Problem 1 –
Decide whether each statement agrees with the sculpture passage, answering yes or no and quoting the deciding words: (a) the sculpture weighs 1,700 pounds; (b) university officials have estimated the repair cost; (c) the driver charged in the crash is 22 years old.
Problem 2 –
Return the part of the sculpture passage that opens with the words containing "Purdue Galleries director" and closes with "Journal & Courier reported.", copied character for character.

Passage shown START

Purdue Galleries director Craig Martin said university officials have not estimated the cost to repair the sculpture that stood outside Yue-Kong Pao Hall on the West Lafayette campus until the crash early last Thursday. The 1,700-pound work by sculptor Deborah Butterfield cost about $330,000 when it was commissioned and installed in 2009.

"It looked like it had just fallen over when I first took a look," Martin told WLFI-TV. "There were some grill parts from the car and some pieces of the thing that had broken off."

Crews placed metal railings around the area where the structure had stood.

A 22-year-old man faces drunken driving charges in the crash, according to West Lafayette police. The driver needed surgery for a back injury he suffered in the crash, the Journal & Courier reported.

Purdue officials are considering sending the piece back to Butterfield, who is based in Montana and Hawaii. But since it was specifically crafted for Purdue, they aren't sure whether Butterfield has the original molds needed to recreate the sculpture.

Butterfield's skeletal horses are first assembled with found driftwood, then taken apart, molded into bronze and welded back into shape. The process is lengthy and delicate, so the reconstruction process will likely be expensive, said Harry Bulow, the head of Purdue's Rueff School of Visual and Performing Arts.

Passage shown END
Data listing START

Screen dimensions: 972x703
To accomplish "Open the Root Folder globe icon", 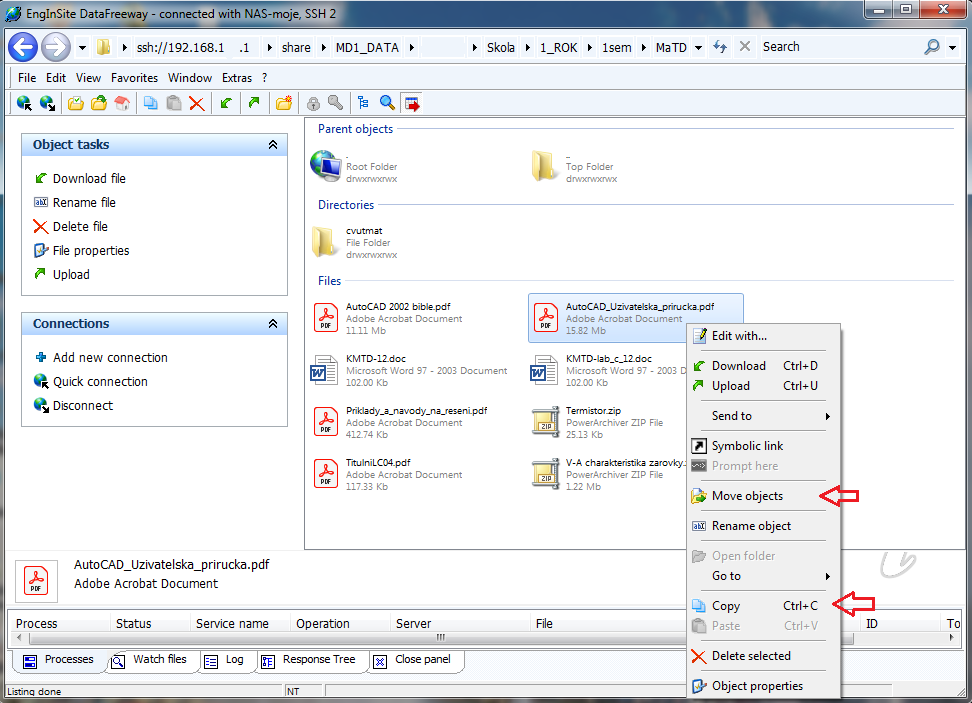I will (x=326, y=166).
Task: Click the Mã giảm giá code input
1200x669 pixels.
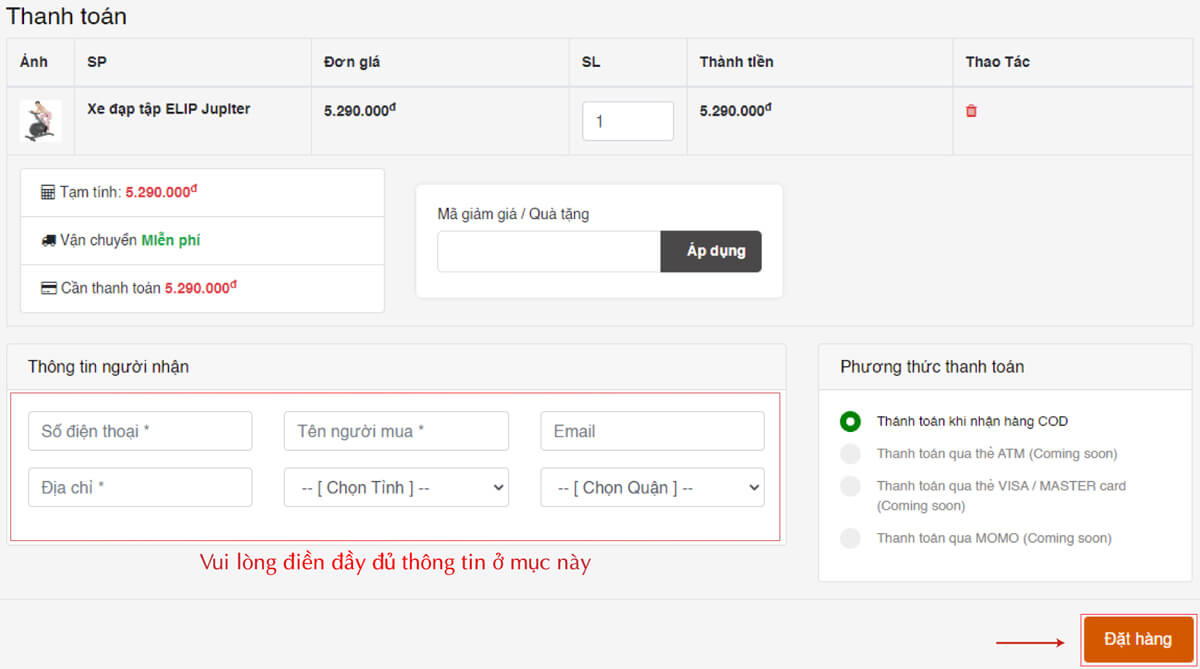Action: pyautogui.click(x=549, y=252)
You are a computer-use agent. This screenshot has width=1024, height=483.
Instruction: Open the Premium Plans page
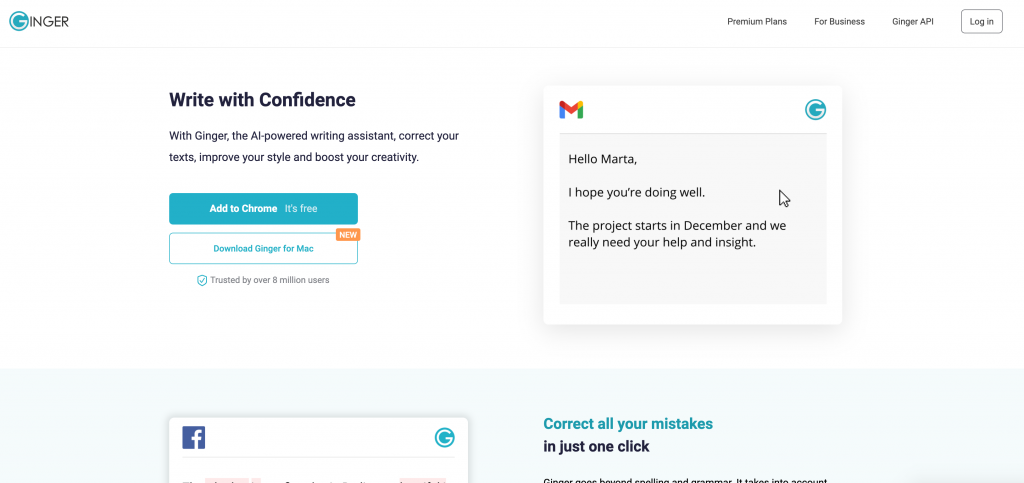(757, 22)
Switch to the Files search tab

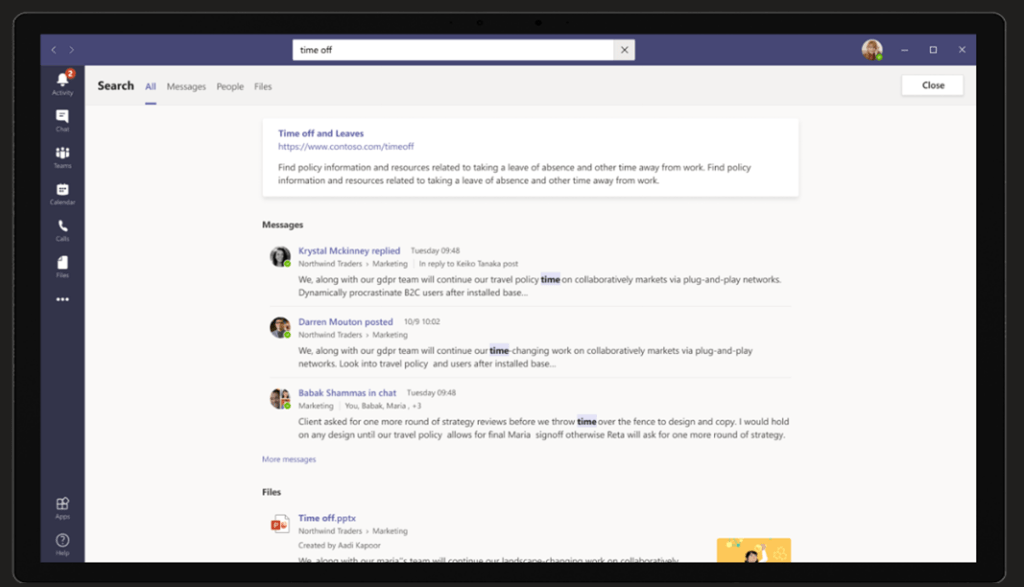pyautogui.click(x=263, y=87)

Data listing END
Data listing START

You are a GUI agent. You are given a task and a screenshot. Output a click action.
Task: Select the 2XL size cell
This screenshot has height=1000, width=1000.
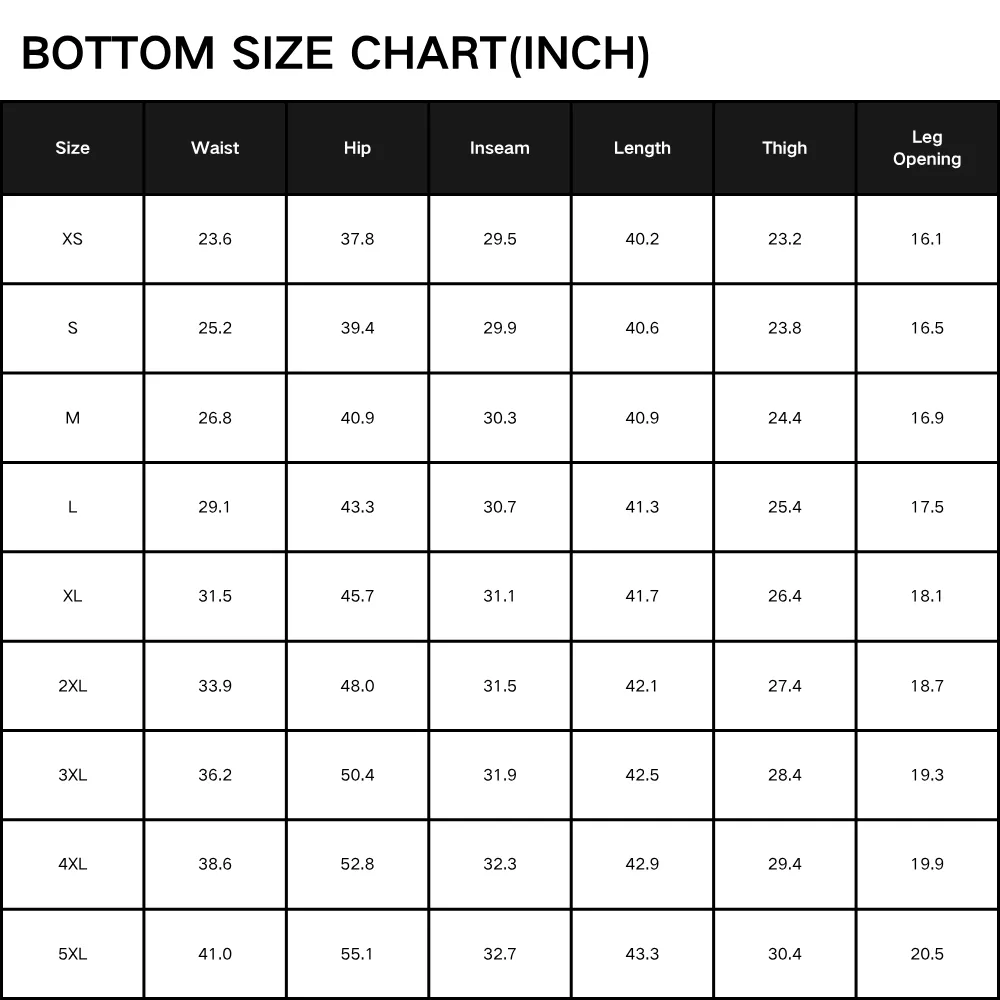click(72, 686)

Data listing END
Data listing START

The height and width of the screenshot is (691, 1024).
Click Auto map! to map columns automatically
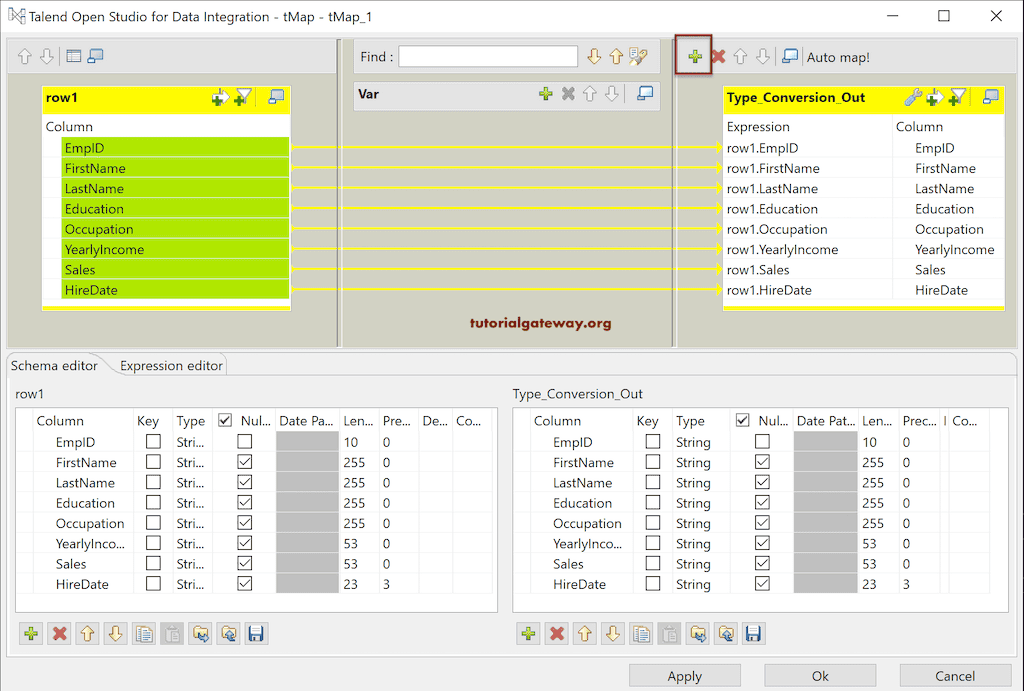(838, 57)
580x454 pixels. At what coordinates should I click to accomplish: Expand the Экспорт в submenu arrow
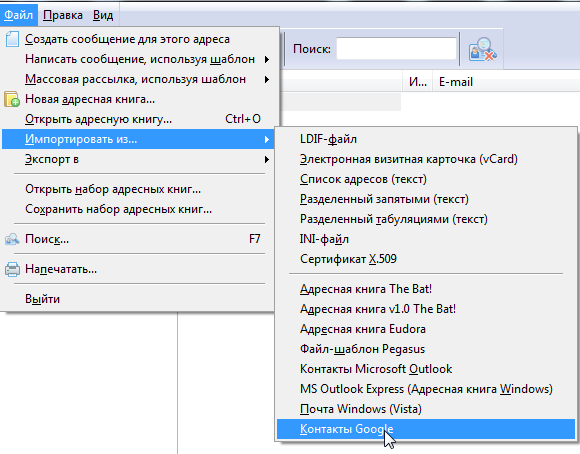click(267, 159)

Data listing END

Final answer 1 –
(a) Yes: "The 1,700-pound work by sculptor Deborah Butterfield"
(b) No: "university officials have not estimated the cost to repair the sculpture"
(c) Yes: "A 22-year-old man faces drunken driving charges in the crash"

Final answer 2 –
Purdue Galleries director Craig Martin said university officials have not estimated the cost to repair the sculpture that stood outside Yue-Kong Pao Hall on the West Lafayette campus until the crash early last Thursday. The 1,700-pound work by sculptor Deborah Butterfield cost about $330,000 when it was commissioned and installed in 2009.

"It looked like it had just fallen over when I first took a look," Martin told WLFI-TV. "There were some grill parts from the car and some pieces of the thing that had broken off."

Crews placed metal railings around the area where the structure had stood.

A 22-year-old man faces drunken driving charges in the crash, according to West Lafayette police. The driver needed surgery for a back injury he suffered in the crash, the Journal & Courier reported.